Hud(1963) Directed by Martin Ritt. Based on the book by Larry McMurtry. Newman plays farmhand Hud Barron, an insolent young man who rebels against hard-line father Homer (Melvyn Douglas). Co-stars Patricia Neal.
Harper(1966) Directed by Jack Smight. Newman plays the titular character, detective Lew Harper. Based on the Lew Archer books by Ross Macdonald (the name was changed to Harper for the movie). Co-stars Lauren Bacall as the wife of a missing millionaire.
Cool Hand Luke(1967) Directed by Stuart Rosenberg. Luke Jackson is a petty thief sentenced to a Southern chain gang. While there, he engages in a battle of wills with the all powerful Captain (Strother Martin), thereby serving as an inspiration to some of his fellow prisoners, including Dragline (George Kennedy).
Butch Cassidy and the Sundance Kid(1969) Directed by George Roy Hill. With a price on their head, robbers Butch Cassidy (Paul Newman) and The Sundance Kid (Robert Redford) are chased all the way to Bolivia by authorities. Co-stars Katherine Ross.
The Sting(1973) Directed by George Roy Hill. Henry Gondorff (Newman) and Johnny Hooker (Robert Redford) are two con men in 1930s Chicago looking to take off a dangerous crime boss played by Robert Shaw.
Slapshot(1977) Directed by George Roy Hill. Newman plays Reggie Dunlop, aging player/coach of the Charlestown Chiefs, a minor league hockey team based in PA. Co-stars Strother Martin.
Absence of Malice (1981) Directed by Sydney Pollack. Newman plays liquor distributor Colin Michael Gallagher, son of a dead crime boss, who is falsely accused of wrongdoing by Miami reporter Megan Carter (Sally Field).

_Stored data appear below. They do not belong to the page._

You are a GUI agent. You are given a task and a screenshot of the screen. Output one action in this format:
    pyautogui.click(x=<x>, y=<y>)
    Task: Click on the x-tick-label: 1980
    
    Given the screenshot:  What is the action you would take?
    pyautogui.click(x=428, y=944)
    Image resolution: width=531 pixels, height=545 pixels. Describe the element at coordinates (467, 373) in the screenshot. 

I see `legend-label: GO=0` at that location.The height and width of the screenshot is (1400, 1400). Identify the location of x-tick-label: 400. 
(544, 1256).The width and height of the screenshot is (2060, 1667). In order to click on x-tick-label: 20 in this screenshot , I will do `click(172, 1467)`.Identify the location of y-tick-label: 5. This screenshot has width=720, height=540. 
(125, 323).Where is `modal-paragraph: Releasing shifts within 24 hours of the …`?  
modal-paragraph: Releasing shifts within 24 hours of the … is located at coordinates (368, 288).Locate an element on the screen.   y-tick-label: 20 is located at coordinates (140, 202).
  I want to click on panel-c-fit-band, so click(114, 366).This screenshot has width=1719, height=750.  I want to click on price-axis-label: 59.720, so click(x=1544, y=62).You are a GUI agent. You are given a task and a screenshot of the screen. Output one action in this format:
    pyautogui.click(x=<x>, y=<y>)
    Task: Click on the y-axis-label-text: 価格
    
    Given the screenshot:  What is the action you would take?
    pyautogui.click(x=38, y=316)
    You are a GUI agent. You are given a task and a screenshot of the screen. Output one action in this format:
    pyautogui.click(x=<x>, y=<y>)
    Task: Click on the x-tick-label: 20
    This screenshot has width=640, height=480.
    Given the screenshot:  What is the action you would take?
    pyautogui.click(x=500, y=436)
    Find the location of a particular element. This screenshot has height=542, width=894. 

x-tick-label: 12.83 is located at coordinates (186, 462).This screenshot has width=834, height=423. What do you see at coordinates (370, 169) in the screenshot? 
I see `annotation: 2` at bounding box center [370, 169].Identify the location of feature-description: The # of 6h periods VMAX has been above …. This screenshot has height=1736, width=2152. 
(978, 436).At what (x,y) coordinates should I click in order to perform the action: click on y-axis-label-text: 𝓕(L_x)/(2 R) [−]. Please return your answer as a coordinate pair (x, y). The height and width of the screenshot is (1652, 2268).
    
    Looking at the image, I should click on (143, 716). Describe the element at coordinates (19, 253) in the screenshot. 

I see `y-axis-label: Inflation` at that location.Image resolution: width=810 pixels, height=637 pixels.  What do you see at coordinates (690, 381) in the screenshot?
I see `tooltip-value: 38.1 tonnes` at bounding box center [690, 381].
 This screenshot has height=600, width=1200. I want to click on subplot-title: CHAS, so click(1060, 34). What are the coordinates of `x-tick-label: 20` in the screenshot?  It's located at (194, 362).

The Verdict(1982) Directed by Sydney Lumet. Based on a book by Barry Reed and script by David Mamet, Newman plays has-been attorney Frank GalvinĀ , who stumbles upon the case of his career. Co-starring Charlotte Rampling and Jack Warden.
The Color of Money(1985) Directed by Martin Scorcese. Twenty years later, Newman reprises his Fast Eddie Felsen role. Tom Cruise co-stars.
Nobody’s Fool (1994) Directed by Robert Benton. Based on the novel by Richard Russo. Newman plays “Sully” Sullivan a contractor and failed father with a bum knee who, despite his age, is loathe to change his bad boy ways. Co-starring Bruce Willis; Melanie Griffith; Phillip Seymour Hoffman; and Jessica Tandy (in her last role).
Empire Falls (2005) Directed by Fred Schepisi. This HBO mini-series was based on another novel by Richard Russo. Newman plays an older version of Sully, and thus another stand-in for Russo’s fictional father. Here he’s Max Robey, hard-drinking, hard-living father to Ed Harris’ Miles. The stellar cast includes Phillip Seymour Hoffman; Robin Wright-Penn; and Joanne Woodward as town matriarch Francine Whiting.